There are many different types of accounting reports that are used to reflect various aspects of a company’s financial status. However, there are four or five core types of accounting reports that are used by most small businesses. All of these are available from most small business accounting software packages:
Balance sheet. A company’s balance sheet is a snapshot at a particular point in time of its assets, liabilities and shareholder equity. The statement is essentially a list of the assets, debts and net value of the company, each broken out by category (long-term vs. short-term debts, for example).
Statement of profit and loss (P&L). A P&L statement shows a company’s income and expenses by category over a set period of time. It’s used for showing the strongest and weakest areas of a business, and is also used to compare a company’s recent performance to the same period in previous years to measure change.
Statement of free cash flow. This report shows how much cash is available to pay creditors or pay dividends to investors. To determine that amount, you take the total sales revenue and subtract your costs and operating expenses. This statement helps the company manage cash flow that isn’t required to continue operating the business.
Statement of shareholder equity. A statement of owner’s equity breaks down the net book value of a company into various categories to show shareholders exactly how much their investment is worth on paper (if the company were to be liquidated).

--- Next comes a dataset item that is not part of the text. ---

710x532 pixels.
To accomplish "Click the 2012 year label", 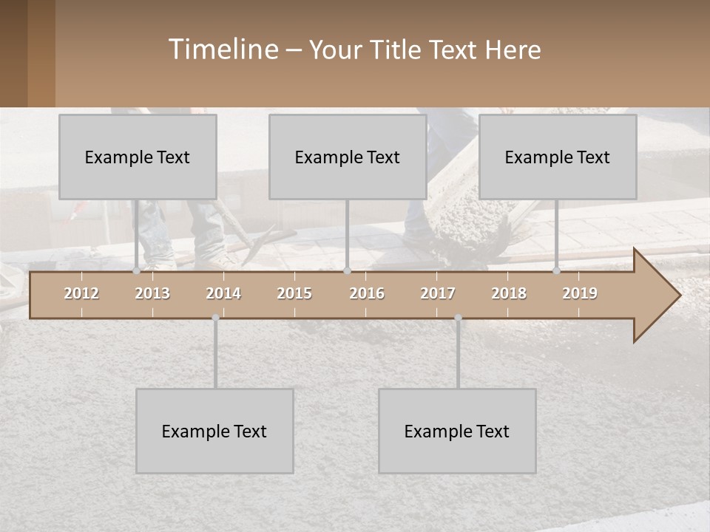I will [81, 293].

Accounts receivable aging. Companies that invoice use accounts receivable aging to show how long any receivables have been outstanding. Though some also use accounts payable aging to show how long any payables have been outstanding, for most businesses, it’s more important to account for the money you’re owed. What you owe appears in the liabilities section of a balance sheet, even if it’s past due.
Did You Know?Did You Know?: While there are multiple types of accounting reports that are available, three important reports you want to pay attention to is the balance sheet, a profit and loss statement, and a statement of free cash flow.
In addition to these core reports, there are many others, and many more permutations of each, adjusted to meet the circumstances of individual businesses and the preferences of their owners and managers.
Lots of executives create custom reports as well. These versions may focus on the areas of the business that management wants to track most closely, or compare recent results with those from the same time period last year.
Thankfully, accounting reports of all types can be easily generated using most off-the-shelf accounting software packages, and these reports can be updated continuously to provide up-to-the-minute (though unaudited) insights into what is happening in your business and the financial standing of the company.
If you’re going to invest in accounting software to help track your company’s finances, you should be sure it is capable of generating these reports easily. Some common options you should check for include:
The ability to adjust time frames and compare results to the same period in previous years
The option to specifically include or exclude individual accounts or line items
The ability to add notes explaining atypical results in particular accounts or categories
A way to create your own custom reports on your own template that shows the information that is the most important to you
These features will give you tremendous flexibility to dissect your company’s financials and make the most informed decisions about the management of your small business.